Happiness. It's relative.

My friend opened the truck door, looked up at me and said, “How do you drive such a big vehicle?” And I paused for a long minute and then said, with a perfectly straight face, “I’m tough.”
Then I told her that there is an axe in the side pocket of the driver’s side door in case we want to cut down a tree on the way to the swimming pool or cause some other kind of mayhem.
These are moments to treasure – when you realize that you very well could become unhinged, but you haven’t yet. Just moments earlier, I’d encountered both ends of my street being blocked off by orange cones and big public works trucks. I felt the hinges loosening quite a bit then. Workmen at one end of the street were digging a hole between the curb and the sidewalk. At the other end, workmen were standing in the street watching water jet out of a hydrant. They shrugged when I asked if they’d coordinated their efforts so the street wouldn’t be entirely inaccessible to the people who lived on it.

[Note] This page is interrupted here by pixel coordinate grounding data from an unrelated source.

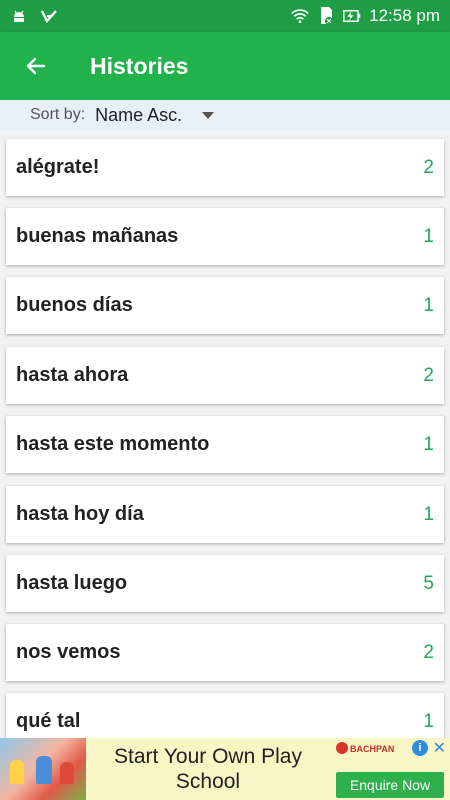  What do you see at coordinates (300, 16) in the screenshot?
I see `wifi-icon` at bounding box center [300, 16].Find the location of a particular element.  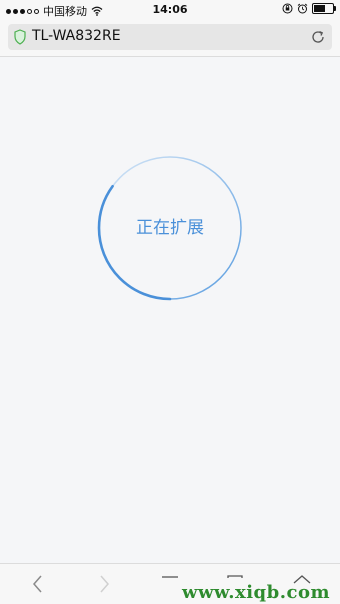

address-bar: TL-WA832RE is located at coordinates (170, 37).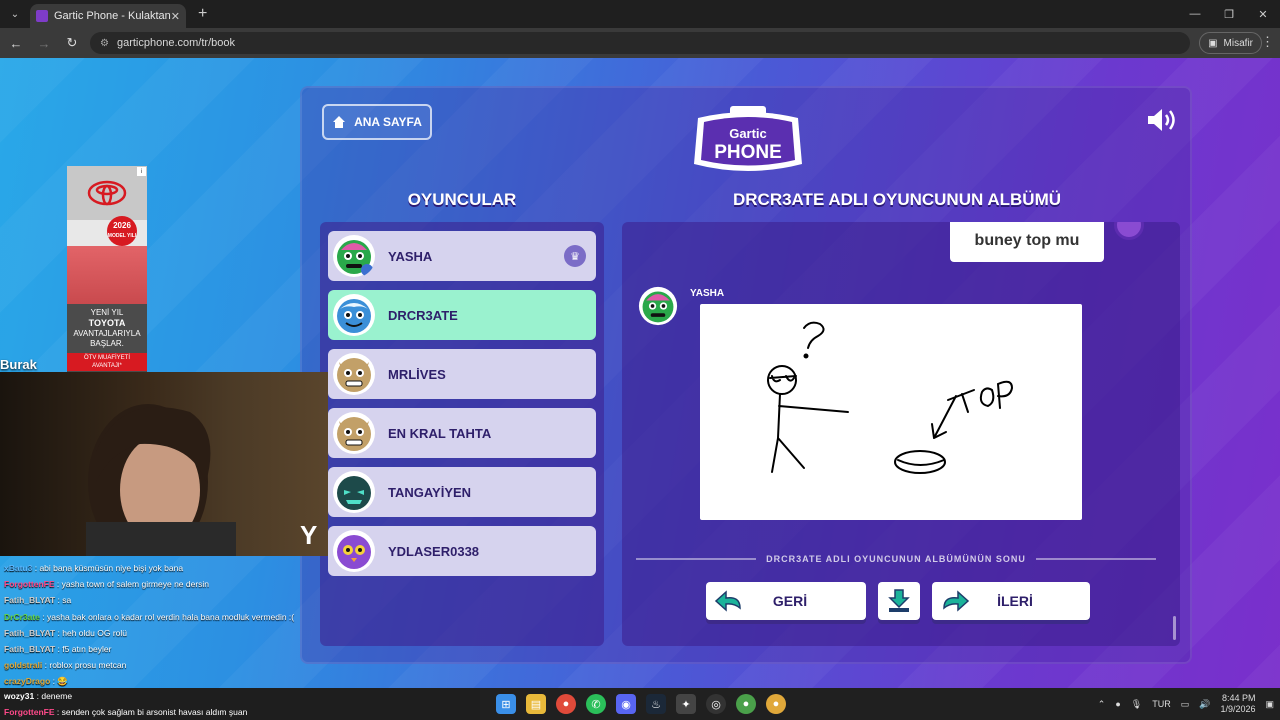 The image size is (1280, 720). What do you see at coordinates (462, 374) in the screenshot?
I see `player-row-mrlives: MRLİVES` at bounding box center [462, 374].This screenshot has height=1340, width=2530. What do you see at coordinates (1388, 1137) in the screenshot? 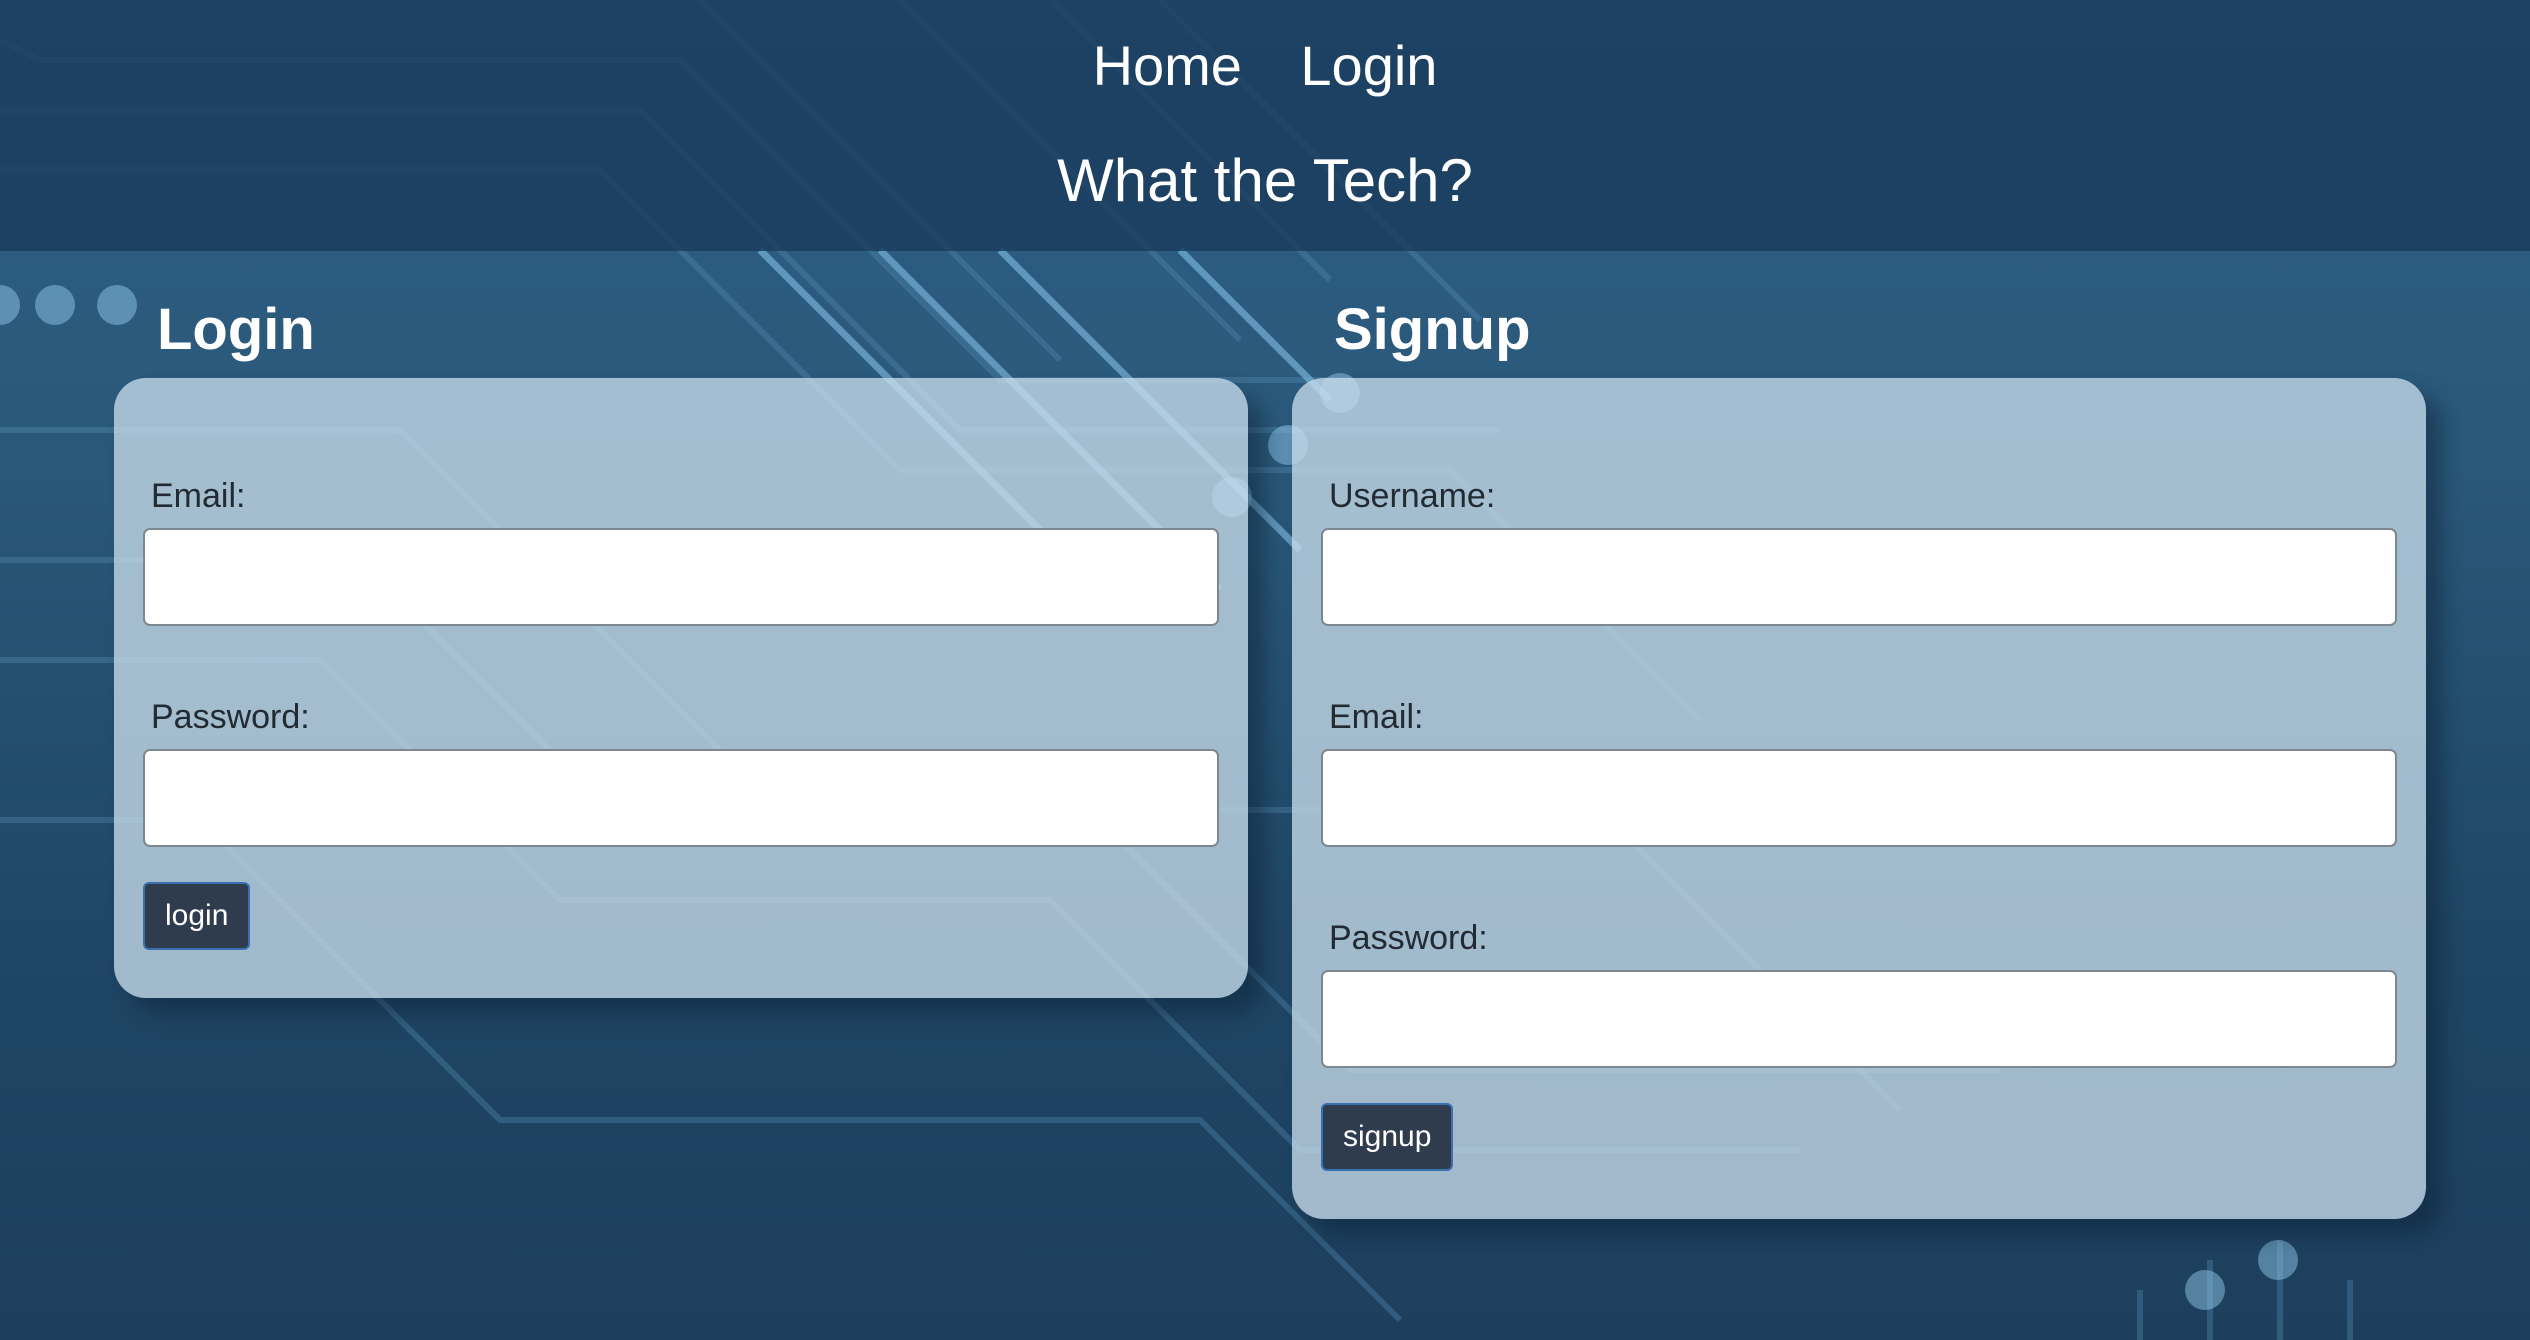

There was repeated shrugging. Rehearsed almost. To the same beat.
I could feel my sarcastic body language bubbling over.
Ultimately, I had civil conversations with all of the workmen although the definition of civil may need to be stretched just a hair. They weren’t impressed with my truck-inspired toughness, nor did they know about the axe in the side pocket of the driver’s side door. The water workmen were willing to negotiate a deal which would allow me to move certain cones in order to park on my street as long as I moved the cones back. It felt like opening the Strait of Hormuz.
Today tough old lady in a truck. Tomorrow sweet old lady in a sedan, no axe. We are who we pretend to be.